Clang works on all platforms. In this tutorial I assume that you have some Unix-based platform, but everything works on Windows, too.

Getting Started

The official release of Clang is at version 3.0. You can get it here. You can download and add that into your various binary, include, and library paths.

Alternatively, you can get the latest from SVN by following these instructions

A hint for folks on Unix like systems who are pulling straight from SVN and not the official released build. After getting the source for llvm and clang and configuring it per the instructions, run the following:

make happiness
# Note: You'll almost certainly need to run the next command under sudo
make install

make happiness will checkout the latest llvm and clang from svn, build them, and run the resulting binaries through a test suite. The result of this command should look like:

Testing Time: 202.10s
  Expected Passes    : 9678
  Expected Failures  : 74
  Unsupported Tests  : 13

If there are any lines that say:

Unexpected Failures: 3

or something like that, then run the command again, often times a fix will already be waiting and the last update just happened to miss it.

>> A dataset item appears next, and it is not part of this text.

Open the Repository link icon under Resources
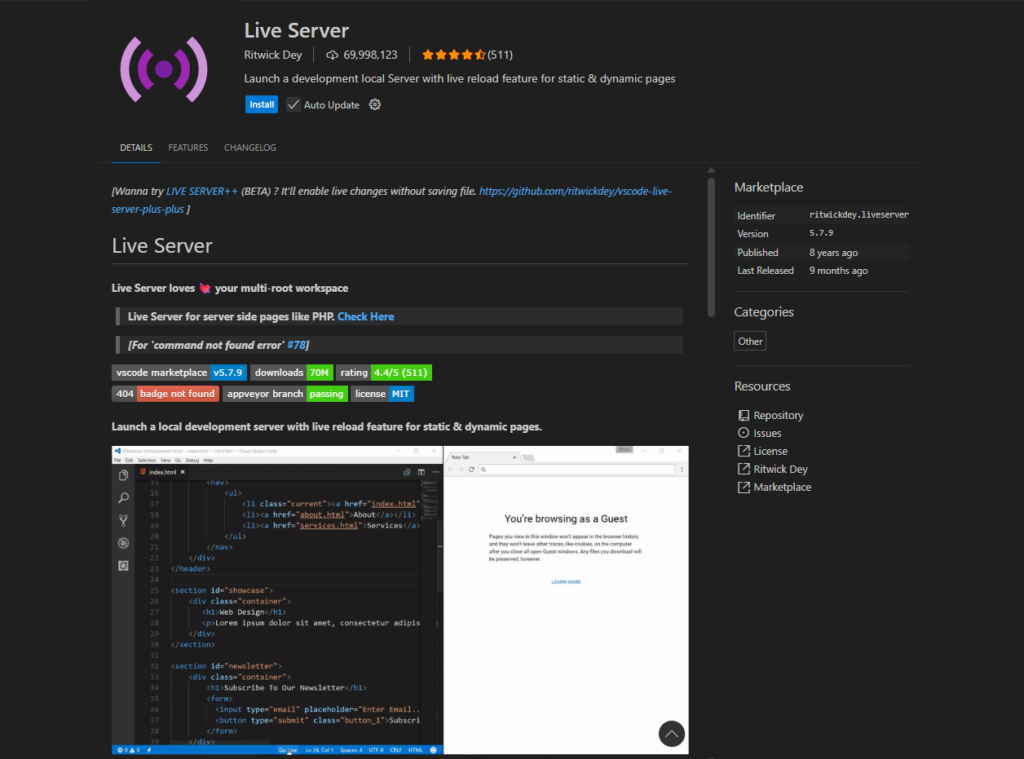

Otherwise, check the mailing lists as there may be a bug.

make install will install the built libs, binaries, and include files.

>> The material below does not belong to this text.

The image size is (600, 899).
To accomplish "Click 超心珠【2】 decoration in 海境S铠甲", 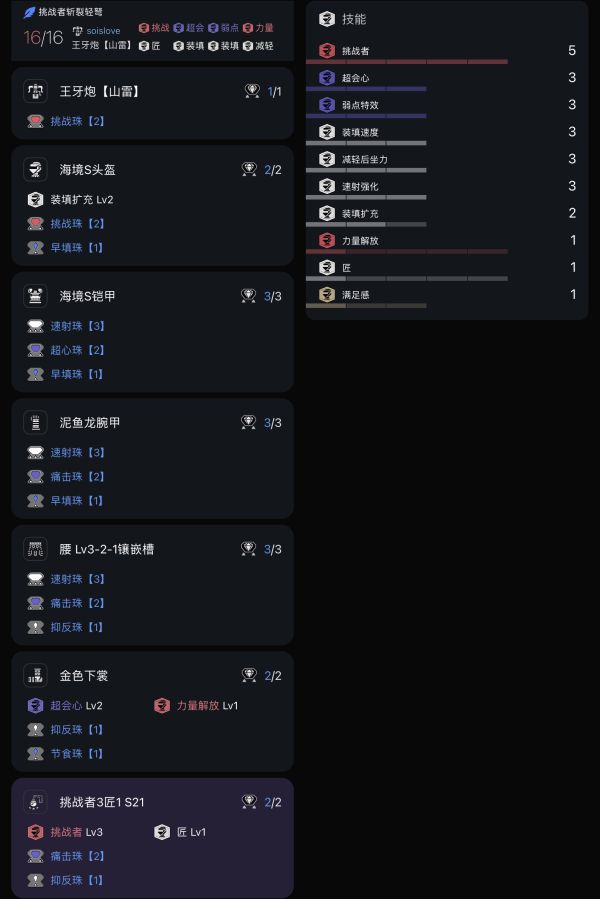I will [77, 350].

Recommended reading to get some context if needed.

  • Compilers: Principles, Techniques, and Tools by Aho, Lan, Sethi, and Ullman Pay attention to the first two chapters, especially discussions of Lexical Analysis and Syntax Trees. Skim anything else that looks interesting up to the Chapter on Syntax Directed Translation (chapter 5 in the 1st edition). Note: All of this is what Clang is doing for you.
  • Compiler Construction: Principles and Practice by Kenneth C. Louden Pay attention to the first 3 chapters up to section 3.3 again.

Tutorial 1: The bare minimum

A front-end consists of multiple parts. First is usually a lexer, which converts the input from a stream of characters to a stream of tokens. For example, the input while is converted from the five characters ‘w’, ‘h’, ‘i’, ‘l’, and ‘e’ to the token kw_while. For performance reasons, clang does not have a separate preprocessor program, but does preprocessing while lexing.

The Preprocessor class is the main interface to the lexer, and it’s a class you will need in almost every program that embeds clang. So, for starters, let’s try to create Preprocessor object. Our first program will not do anything useful, it only constructs a Preprocessor and exits.

The constructor of Preprocessor takes no less than 6 arguments: A DiagnosticsEngine object, a LangOptions object, a TargetInfo object, a SourceManager object, a HeaderSearch object, and finally a Module Loader object. Let’s break down what those objects are good for, and how we can build them.

First is DiagnosticsEngine. This is used by clang to report errors and warnings to the user. A DiagnosticsEngine object can have a DiagnosticsConsumer, which is responsible for actually displaying the messages to the user. We will use clang’s built-in TextDiagnosticPrinter class, which writes errors and warnings to the console (it’s the same DiagnosticsConsumer that is used by the clang binary).

Next up is LangOptions. This class lets you configure if you’re compiling C or C++, and which language extensions you want to allow. Constructing this object is easy, as its constructor does not take any parameters.

The TargetInfo is easy, too, but we need to call a factory method as the constructor is private. The factory method takes a “host triple” as parameter that defines the architecture clang should compile for, such as “i386-apple-darwin”. We will get and pass the default host triple (getDefaultTargetTriple()), which contains the host triple describing the machine llvm was compiled on. But in principle, you can use clang as a cross-compiler very easily, too. The TargetInfo object is required so that the preprocessor can add target-specific defines, for example __APPLE__. You need to delete this object at the end of the program.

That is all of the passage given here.